Model:
ECS4100 series
Firmware version:
ECS4100 series V1.2.4.173
Simulation scenario:
1. Prepare two types of ARP packets.
A. The sender MAC address of ARP header is different from source MAC address of Ethernet header.
B. The sender MAC address of ARP header is the same as source MAC address of Ethernet header.
2. Configure MAC ACL to permit the source MAC address of ARP packet and deny other packets.
Console(config)#access-list mac test Console(config-mac-acl)#permit host 0C-C4-7A-06-FB-11 any Console(config-mac-acl)#deny any any
3. Apply this MAC ACL to ingress of port 1.

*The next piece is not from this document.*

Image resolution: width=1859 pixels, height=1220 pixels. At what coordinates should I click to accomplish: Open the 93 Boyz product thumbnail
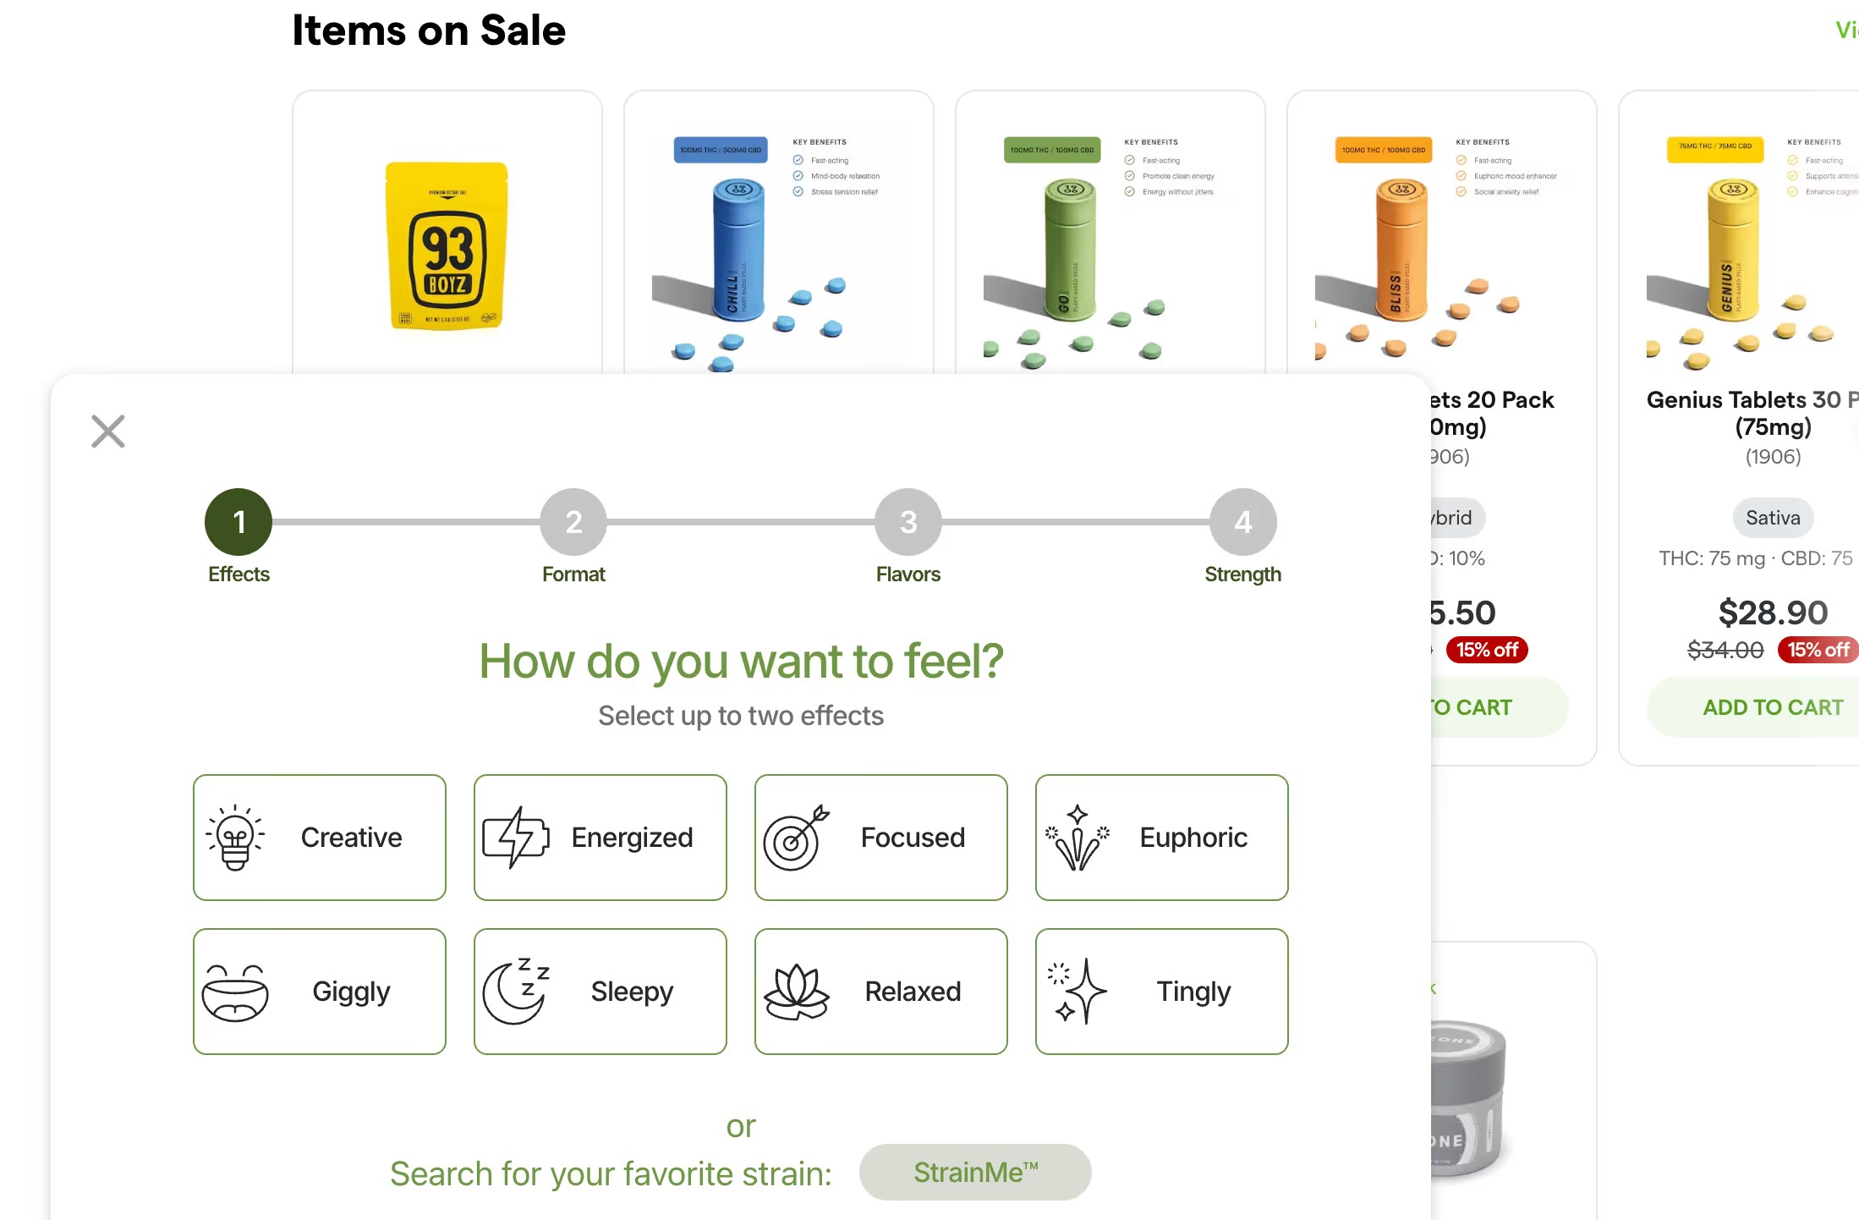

Console(config)#interface ethernet 1/1 Console(config-if)#mac access-group test in
4. Inject these two ARP packets to the port 1. Thus, the switch forwards B-ARP packet but filter A-ARP packet by MAC ACL.
Root Cause:
This is chipset behavior.
MAC ACL inspect sender MAC address of ARP header instead of source MAC address of Ethernet header for ARP packets.
Prev Page How to use Layer2 traceroute (a.k.a CFM linktrace) on Edgecore Switch ?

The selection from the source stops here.